Pharmacokinetic and pharmacodynamic study of IST-622, a novel synthetic derivative of chartreusin, by oral administration in a phase II study of patients with breast cancer

The aim of this study was to analyze the pharmacokinetics and pharmacodynamics (PK/PD) of 6-O-(3-ethoxypropionyl)-3',4'-O-exo-benzylidene-chartreusin (IST-622) and its metabolites, and to develop limited sampling models (LSM). Based on the data from 18 patients with breast cancer who were treated orally with 280 or 525 mg/m(2) of IST-622 once daily after breakfast for five consecutive days, we analyzed the relationship between the area under the plasma concentration versus time curve (AUC) and toxicities using a sigmoid E-max model and logistic regression.
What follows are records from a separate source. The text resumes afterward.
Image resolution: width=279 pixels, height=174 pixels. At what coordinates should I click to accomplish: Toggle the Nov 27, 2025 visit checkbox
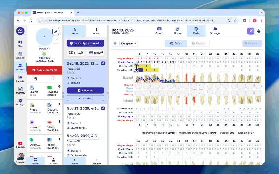click(103, 108)
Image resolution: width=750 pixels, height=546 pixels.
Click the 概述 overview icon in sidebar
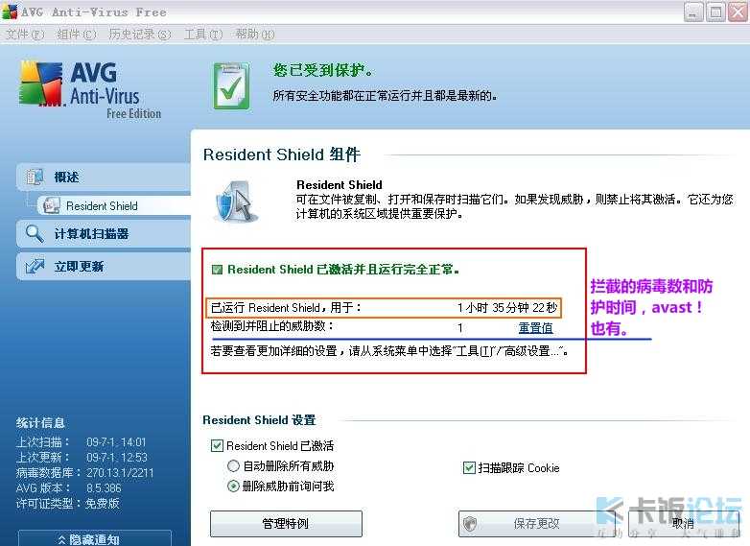(x=35, y=178)
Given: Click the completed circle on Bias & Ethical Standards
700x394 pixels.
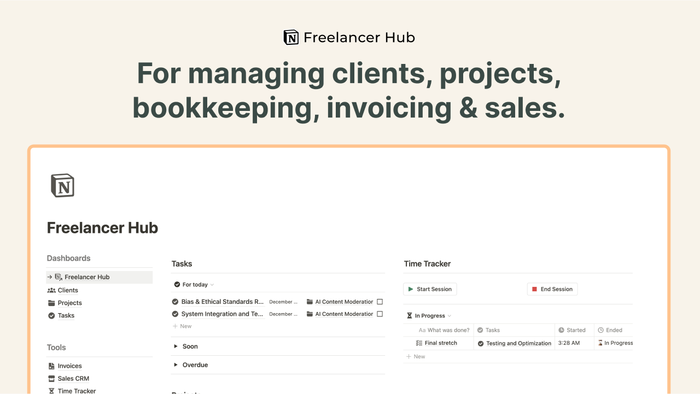Looking at the screenshot, I should (x=176, y=301).
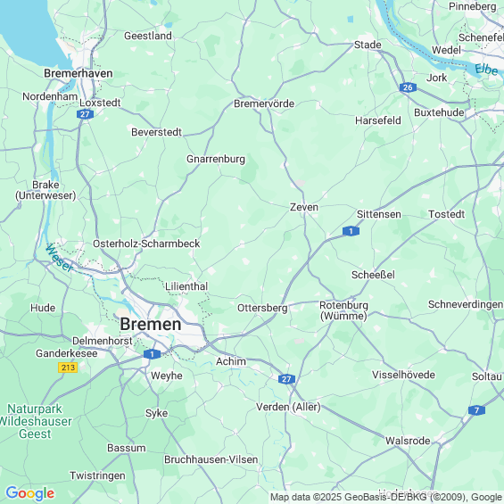Click the Elbe river label
The image size is (504, 504).
point(486,70)
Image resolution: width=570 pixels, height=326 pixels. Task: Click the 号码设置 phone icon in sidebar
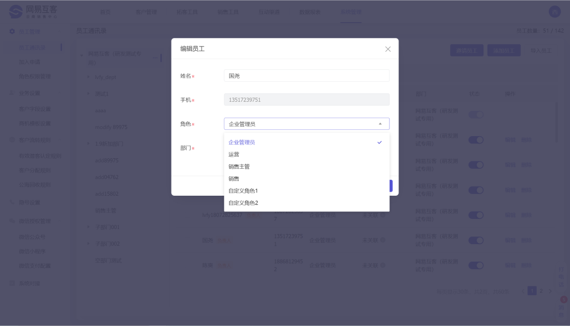click(x=12, y=201)
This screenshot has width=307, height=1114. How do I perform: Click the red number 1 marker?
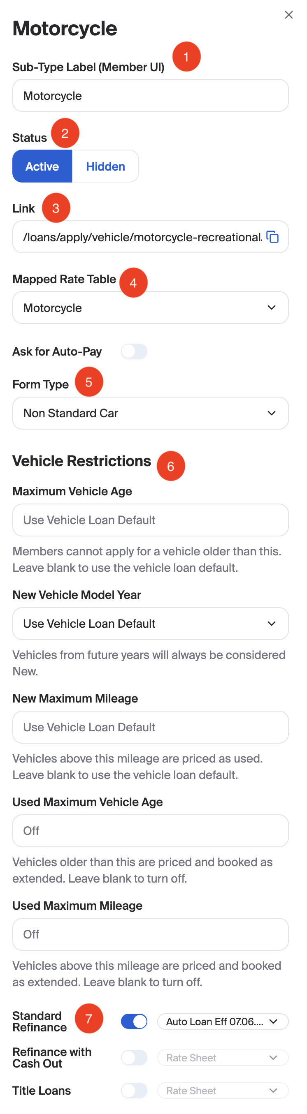coord(187,57)
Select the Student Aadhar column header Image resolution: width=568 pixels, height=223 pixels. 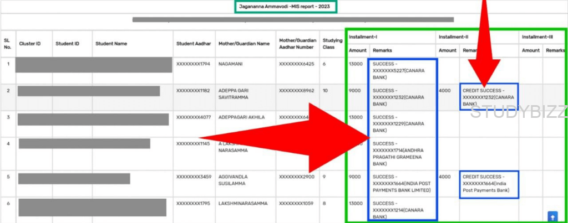[192, 43]
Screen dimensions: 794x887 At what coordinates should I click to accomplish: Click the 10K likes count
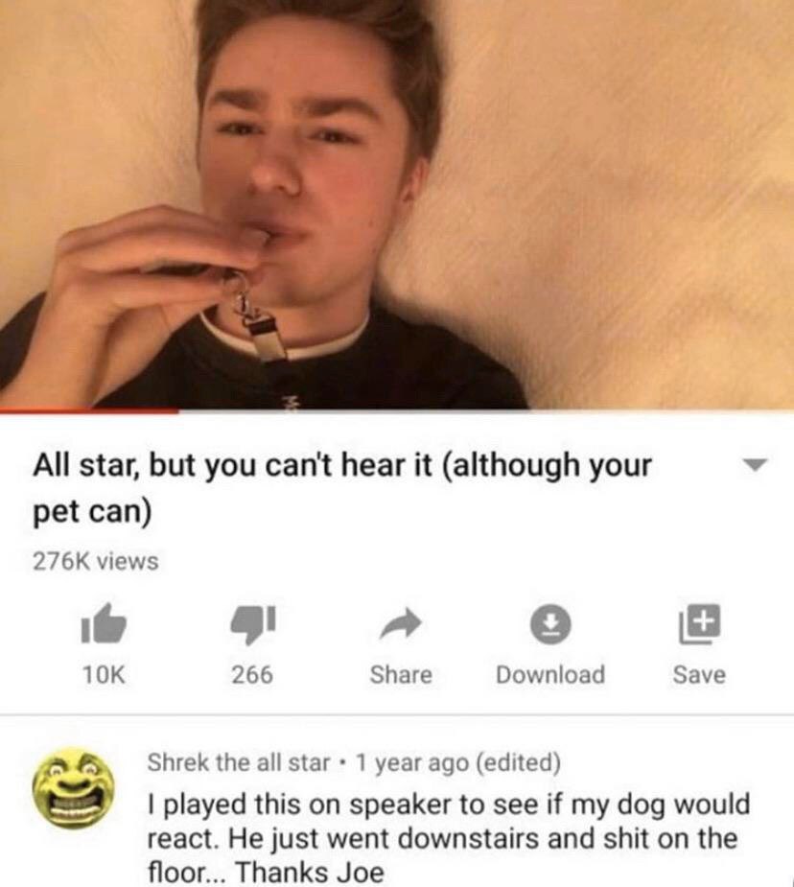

Plasma concentrations of IST-622 and its metabolites, 3',4'-O-exo-benzylidene-chartreusin (A-132) and 3-demethyl-3',4'-O-exo-benzylidene-chartreusin (A-132M), were measured at 1, 2, 4, 8 and 24 h after administration on day 1. The AUC was calculated using the trapezoidal method. We also developed a LSM using stepwise linear regression analysis. IST-622 was detected in very few patients, and its concentration was very low and could be disregarded. It was suggested that meals promoted absorption of IST-622. AUCs of A-132 plus A-132M showed a better correlation with the rates of decrease and nadir Counts of leukocytes, neutrophils and platelets than the AUC of each metabolite separately. Patients with the sum of AUCs more than 70 mug(.)h/ml showed severe myelotoxicities. Moreover, logistic regression analysis showed that grade 4 myelotoxicities would be seen in 30% of patients at an AUC of 65 mug(.)h/ml. We also developed an unbiased and precise LSM: AUC(0-24h) = C-8h x 17.6 - 0.95, where C-8h denotes the sum of plasma concentrations of A-132 and A-132M. Myelotoxicities showed a good correlation with AUC(0-24h), and based on the results, it was decided that the target AUC was 65 mug(.)h/ml. The LSM was very convenient for estimating AUC(0-24h) and sufficiently accurate. These results show the possibility of predicting toxicities and dose adaptation for interpatient variability using LSM.